Entries shown
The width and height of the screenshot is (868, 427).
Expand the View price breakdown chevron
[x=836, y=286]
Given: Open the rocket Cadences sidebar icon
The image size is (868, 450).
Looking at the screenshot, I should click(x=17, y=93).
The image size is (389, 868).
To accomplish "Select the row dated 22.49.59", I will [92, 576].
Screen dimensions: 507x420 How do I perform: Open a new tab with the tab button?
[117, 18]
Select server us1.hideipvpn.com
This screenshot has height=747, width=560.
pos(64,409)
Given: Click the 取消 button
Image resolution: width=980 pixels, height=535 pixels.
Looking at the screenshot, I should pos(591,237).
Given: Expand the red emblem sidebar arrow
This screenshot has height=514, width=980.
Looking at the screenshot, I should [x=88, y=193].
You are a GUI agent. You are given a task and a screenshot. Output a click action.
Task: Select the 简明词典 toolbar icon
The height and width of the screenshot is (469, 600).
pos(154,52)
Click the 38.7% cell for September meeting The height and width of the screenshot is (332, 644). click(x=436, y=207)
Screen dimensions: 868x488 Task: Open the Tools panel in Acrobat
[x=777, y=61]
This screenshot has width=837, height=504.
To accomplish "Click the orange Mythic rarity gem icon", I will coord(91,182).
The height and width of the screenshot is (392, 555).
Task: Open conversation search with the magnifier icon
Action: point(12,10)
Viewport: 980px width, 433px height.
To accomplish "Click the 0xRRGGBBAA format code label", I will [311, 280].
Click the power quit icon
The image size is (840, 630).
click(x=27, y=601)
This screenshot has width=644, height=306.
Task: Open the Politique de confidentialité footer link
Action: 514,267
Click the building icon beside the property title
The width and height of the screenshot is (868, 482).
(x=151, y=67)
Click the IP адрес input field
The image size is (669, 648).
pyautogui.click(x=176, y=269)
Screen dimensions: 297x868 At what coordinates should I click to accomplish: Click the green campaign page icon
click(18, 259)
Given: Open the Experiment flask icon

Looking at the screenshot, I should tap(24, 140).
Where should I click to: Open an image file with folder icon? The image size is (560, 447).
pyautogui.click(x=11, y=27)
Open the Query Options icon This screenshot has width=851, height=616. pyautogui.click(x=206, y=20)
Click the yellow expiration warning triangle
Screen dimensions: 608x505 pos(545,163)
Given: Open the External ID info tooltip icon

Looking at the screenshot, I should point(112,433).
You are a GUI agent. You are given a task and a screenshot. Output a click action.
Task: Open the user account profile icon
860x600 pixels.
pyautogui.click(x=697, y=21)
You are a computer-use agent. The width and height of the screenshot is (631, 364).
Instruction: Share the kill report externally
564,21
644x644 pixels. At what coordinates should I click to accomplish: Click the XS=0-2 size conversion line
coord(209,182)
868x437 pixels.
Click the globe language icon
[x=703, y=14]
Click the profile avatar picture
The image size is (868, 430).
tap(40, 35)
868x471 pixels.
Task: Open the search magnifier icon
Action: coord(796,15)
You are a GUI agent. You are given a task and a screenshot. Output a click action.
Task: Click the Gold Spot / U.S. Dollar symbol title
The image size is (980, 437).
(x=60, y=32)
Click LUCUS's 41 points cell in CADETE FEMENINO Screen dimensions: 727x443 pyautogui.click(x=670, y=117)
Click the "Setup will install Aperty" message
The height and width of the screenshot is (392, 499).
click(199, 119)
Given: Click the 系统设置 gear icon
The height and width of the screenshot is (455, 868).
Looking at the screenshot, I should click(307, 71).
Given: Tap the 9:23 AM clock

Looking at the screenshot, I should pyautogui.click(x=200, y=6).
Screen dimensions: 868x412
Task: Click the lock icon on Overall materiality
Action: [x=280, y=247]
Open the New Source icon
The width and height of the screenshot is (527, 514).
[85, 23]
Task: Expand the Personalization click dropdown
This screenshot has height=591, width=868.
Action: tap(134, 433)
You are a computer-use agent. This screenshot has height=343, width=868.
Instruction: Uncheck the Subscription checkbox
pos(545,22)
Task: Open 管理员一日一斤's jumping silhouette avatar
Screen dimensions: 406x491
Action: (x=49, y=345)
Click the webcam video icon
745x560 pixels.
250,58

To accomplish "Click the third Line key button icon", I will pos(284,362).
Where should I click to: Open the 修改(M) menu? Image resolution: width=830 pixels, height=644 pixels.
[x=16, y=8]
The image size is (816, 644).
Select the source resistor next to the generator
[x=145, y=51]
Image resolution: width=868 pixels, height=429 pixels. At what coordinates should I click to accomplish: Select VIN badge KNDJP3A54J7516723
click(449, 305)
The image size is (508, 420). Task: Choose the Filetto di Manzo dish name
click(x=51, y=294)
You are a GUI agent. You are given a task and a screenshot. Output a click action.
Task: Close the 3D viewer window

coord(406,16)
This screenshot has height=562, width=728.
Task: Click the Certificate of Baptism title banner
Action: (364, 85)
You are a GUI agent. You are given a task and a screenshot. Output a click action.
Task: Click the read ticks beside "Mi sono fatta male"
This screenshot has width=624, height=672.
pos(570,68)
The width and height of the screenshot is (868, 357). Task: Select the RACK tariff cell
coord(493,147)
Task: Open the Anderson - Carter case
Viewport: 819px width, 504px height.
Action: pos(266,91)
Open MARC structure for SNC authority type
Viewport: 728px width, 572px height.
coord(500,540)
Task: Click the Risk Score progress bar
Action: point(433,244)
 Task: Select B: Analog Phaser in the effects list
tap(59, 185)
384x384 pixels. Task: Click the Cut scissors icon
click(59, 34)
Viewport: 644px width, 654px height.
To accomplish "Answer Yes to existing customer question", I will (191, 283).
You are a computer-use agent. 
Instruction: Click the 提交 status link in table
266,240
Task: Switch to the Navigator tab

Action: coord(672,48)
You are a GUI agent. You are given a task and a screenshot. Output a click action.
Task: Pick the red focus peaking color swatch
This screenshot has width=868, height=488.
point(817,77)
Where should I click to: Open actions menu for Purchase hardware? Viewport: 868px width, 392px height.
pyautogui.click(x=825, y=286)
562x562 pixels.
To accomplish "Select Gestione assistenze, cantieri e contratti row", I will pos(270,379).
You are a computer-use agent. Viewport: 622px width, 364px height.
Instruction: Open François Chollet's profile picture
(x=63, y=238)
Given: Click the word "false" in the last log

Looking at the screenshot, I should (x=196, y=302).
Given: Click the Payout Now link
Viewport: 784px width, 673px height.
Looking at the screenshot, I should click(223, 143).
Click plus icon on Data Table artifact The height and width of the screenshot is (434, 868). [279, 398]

What the task asks
Exact repetition of every record is required.

Result of this task
The width and height of the screenshot is (868, 427).
Expand the View price breakdown chevron
[x=836, y=286]
Given: Open the rocket Cadences sidebar icon
The image size is (868, 450).
Looking at the screenshot, I should click(x=17, y=93).
The image size is (389, 868).
To accomplish "Select the row dated 22.49.59", I will [92, 576].
Screen dimensions: 507x420 How do I perform: Open a new tab with the tab button?
[117, 18]
Select server us1.hideipvpn.com
This screenshot has height=747, width=560.
pos(64,409)
Given: Click the 取消 button
Image resolution: width=980 pixels, height=535 pixels.
Looking at the screenshot, I should pos(591,237).
Given: Expand the red emblem sidebar arrow
This screenshot has height=514, width=980.
Looking at the screenshot, I should [x=88, y=193].
You are a GUI agent. You are given a task and a screenshot. Output a click action.
Task: Select the 简明词典 toolbar icon
The height and width of the screenshot is (469, 600).
pos(154,52)
Click the 38.7% cell for September meeting The height and width of the screenshot is (332, 644). click(x=436, y=207)
Screen dimensions: 868x488 Task: Open the Tools panel in Acrobat
[x=777, y=61]
This screenshot has width=837, height=504.
To accomplish "Click the orange Mythic rarity gem icon", I will coord(91,182).
The height and width of the screenshot is (392, 555).
Task: Open conversation search with the magnifier icon
Action: point(12,10)
Viewport: 980px width, 433px height.
To accomplish "Click the 0xRRGGBBAA format code label", I will [311, 280].
Click the power quit icon
The image size is (840, 630).
click(x=27, y=601)
This screenshot has width=644, height=306.
Task: Open the Politique de confidentialité footer link
Action: 514,267
Click the building icon beside the property title
The width and height of the screenshot is (868, 482).
(x=151, y=67)
Click the IP адрес input field
The image size is (669, 648).
pyautogui.click(x=176, y=269)
Screen dimensions: 297x868 At what coordinates should I click to accomplish: Click the green campaign page icon
click(18, 259)
Given: Open the Experiment flask icon

Looking at the screenshot, I should tap(24, 140).
Where should I click to: Open an image file with folder icon? The image size is (560, 447).
pyautogui.click(x=11, y=27)
Open the Query Options icon This screenshot has width=851, height=616. pyautogui.click(x=206, y=20)
Click the yellow expiration warning triangle
Screen dimensions: 608x505 pos(545,163)
Given: Open the External ID info tooltip icon

Looking at the screenshot, I should point(112,433).
You are a GUI agent. You are given a task and a screenshot. Output a click action.
Task: Open the user account profile icon
860x600 pixels.
pyautogui.click(x=697, y=21)
You are a computer-use agent. The width and height of the screenshot is (631, 364).
Instruction: Share the kill report externally
564,21
644x644 pixels. At what coordinates should I click to accomplish: Click the XS=0-2 size conversion line
coord(209,182)
868x437 pixels.
Click the globe language icon
[x=703, y=14]
Click the profile avatar picture
The image size is (868, 430).
tap(40, 35)
868x471 pixels.
Task: Open the search magnifier icon
Action: coord(796,15)
You are a GUI agent. You are given a task and a screenshot. Output a click action.
Task: Click the Gold Spot / U.S. Dollar symbol title
The image size is (980, 437).
(x=60, y=32)
Click LUCUS's 41 points cell in CADETE FEMENINO Screen dimensions: 727x443 pyautogui.click(x=670, y=117)
Click the "Setup will install Aperty" message
The height and width of the screenshot is (392, 499).
click(199, 119)
Given: Click the 系统设置 gear icon
The height and width of the screenshot is (455, 868).
Looking at the screenshot, I should click(307, 71).
Given: Tap the 9:23 AM clock

Looking at the screenshot, I should pyautogui.click(x=200, y=6).
Screen dimensions: 868x412
Task: Click the lock icon on Overall materiality
Action: [x=280, y=247]
Open the New Source icon
The width and height of the screenshot is (527, 514).
[85, 23]
Task: Expand the Personalization click dropdown
This screenshot has height=591, width=868.
Action: tap(134, 433)
You are a computer-use agent. This screenshot has height=343, width=868.
Instruction: Uncheck the Subscription checkbox
pos(545,22)
Task: Open 管理员一日一斤's jumping silhouette avatar
Screen dimensions: 406x491
Action: (x=49, y=345)
Click the webcam video icon
745x560 pixels.
250,58

To accomplish "Click the third Line key button icon", I will pos(284,362).
Where should I click to: Open the 修改(M) menu? Image resolution: width=830 pixels, height=644 pixels.
[x=16, y=8]
The image size is (816, 644).
Select the source resistor next to the generator
[x=145, y=51]
Image resolution: width=868 pixels, height=429 pixels. At what coordinates should I click to accomplish: Select VIN badge KNDJP3A54J7516723
click(449, 305)
The image size is (508, 420). Task: Choose the Filetto di Manzo dish name
click(x=51, y=294)
You are a GUI agent. You are given a task and a screenshot. Output a click action.
Task: Close the 3D viewer window

coord(406,16)
This screenshot has height=562, width=728.
Task: Click the Certificate of Baptism title banner
Action: (364, 85)
You are a GUI agent. You are given a task and a screenshot. Output a click action.
Task: Click the read ticks beside "Mi sono fatta male"
This screenshot has width=624, height=672.
pos(570,68)
The width and height of the screenshot is (868, 357). Task: Select the RACK tariff cell
coord(493,147)
Task: Open the Anderson - Carter case
Viewport: 819px width, 504px height.
Action: pos(266,91)
Open MARC structure for SNC authority type
Viewport: 728px width, 572px height.
coord(500,540)
Task: Click the Risk Score progress bar
Action: point(433,244)
 Task: Select B: Analog Phaser in the effects list
tap(59, 185)
384x384 pixels. Task: Click the Cut scissors icon
click(59, 34)
Viewport: 644px width, 654px height.
To accomplish "Answer Yes to existing customer question", I will (191, 283).
You are a computer-use agent. 
Instruction: Click the 提交 status link in table
266,240
Task: Switch to the Navigator tab

Action: coord(672,48)
You are a GUI agent. You are given a task and a screenshot. Output a click action.
Task: Pick the red focus peaking color swatch
This screenshot has width=868, height=488.
point(817,77)
Where should I click to: Open actions menu for Purchase hardware? Viewport: 868px width, 392px height.
pyautogui.click(x=825, y=286)
562x562 pixels.
To accomplish "Select Gestione assistenze, cantieri e contratti row", I will pos(270,379).
You are a computer-use agent. Viewport: 622px width, 364px height.
Instruction: Open François Chollet's profile picture
(x=63, y=238)
Given: Click the word "false" in the last log

Looking at the screenshot, I should (x=196, y=302).
Given: Click the Payout Now link
Viewport: 784px width, 673px height.
Looking at the screenshot, I should click(223, 143).
Click plus icon on Data Table artifact The height and width of the screenshot is (434, 868). [279, 398]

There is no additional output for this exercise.